=== 引用文 ===
「ピンク糸」、「補修糸」と並び釣具店で手に入る釣具の補修作業に使われる糸に「握り糸」(商品名)がある。

ナイロン製の撚り糸で、前回取り上げた補修糸よりも太い番手がそろっておりカラーバリエーションも豊富だ。

今回から握り糸を使ってスミイカテンヤを自作する手順を3回に分けて取り上げたい。

(上)スミイカテンヤを自作するための素材と道具。すべて釣具店で手に入る(中左)竹の台の端は斜めにカ ットしておく(中右)余り糸を引き込み用のループにする(下)オモリと台がねじれていないかを見てから瞬間接着剤で固定する

出典:隔週刊つり情報

オモリの軸の巻き止めは余り糸を長めに取っておき引き抜きループとすると効率よく作業が進む

「握り糸」はその名のとおり、竿の握り部分に巻いて滑り止めを付けるための糸。

その用途は広く、自作のスミイカテンヤ、タコテンヤあるいはテンビンの改良などにも使われる。

市販のテンビンにも、持つ軸が滑らないように握り糸が巻かれている製品がある。

 

極細から極太まで5段階の番手があり、「極細」は前回取り上げた補修糸の「極太」よりも少し太く、張りのある質感をしている。

補修糸と同じようなカラーバリエーションがそろっているので、好みに応じて選べる。

 

スミイカテンヤの自作には必須の糸で、太さは極細を使い、後で着色するため白や黄色など薄い色を選ぶといい。

=== 短い問題 ===
握り糸の文章の「今回から握り糸を使ってスミイカテンヤを自作する手順を3回に分けて取り上げたい。」から「ビンの改良などにも使われる。」までを全部、一字も変えずに書き出してください。 データは握り糸の文章とは関係がありません。

=== データ抜粋 ===
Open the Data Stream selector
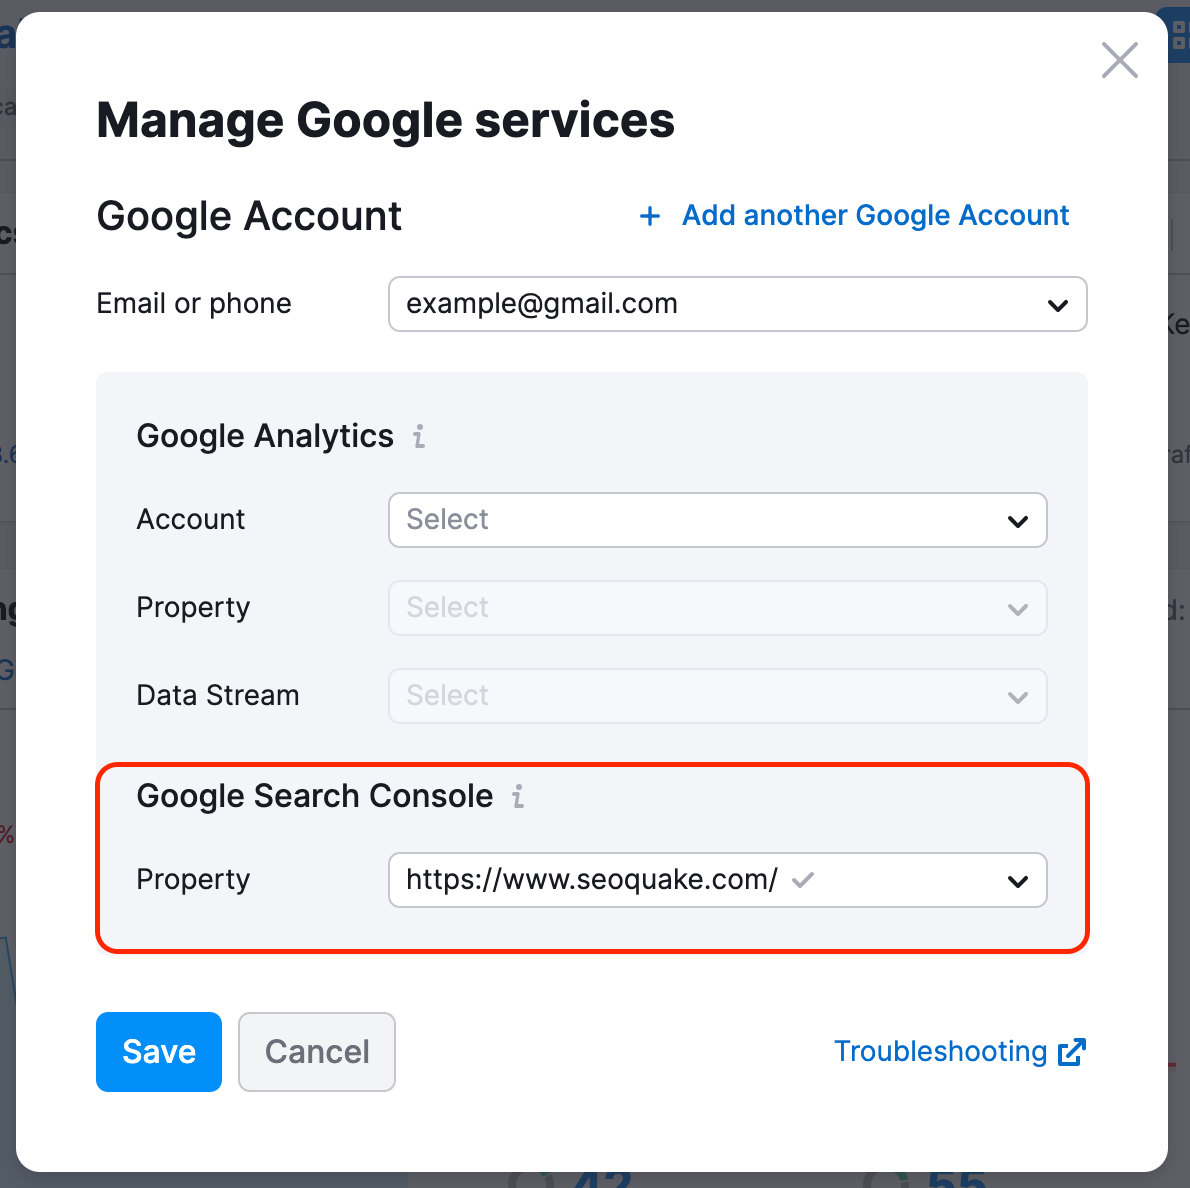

=== 解答 ===
今回から握り糸を使ってスミイカテンヤを自作する手順を3回に分けて取り上げたい。

(上)スミイカテンヤを自作するための素材と道具。すべて釣具店で手に入る(中左)竹の台の端は斜めにカ ットしておく(中右)余り糸を引き込み用のループにする(下)オモリと台がねじれていないかを見てから瞬間接着剤で固定する

出典:隔週刊つり情報

オモリの軸の巻き止めは余り糸を長めに取っておき引き抜きループとすると効率よく作業が進む

「握り糸」はその名のとおり、竿の握り部分に巻いて滑り止めを付けるための糸。

その用途は広く、自作のスミイカテンヤ、タコテンヤあるいはテンビンの改良などにも使われる。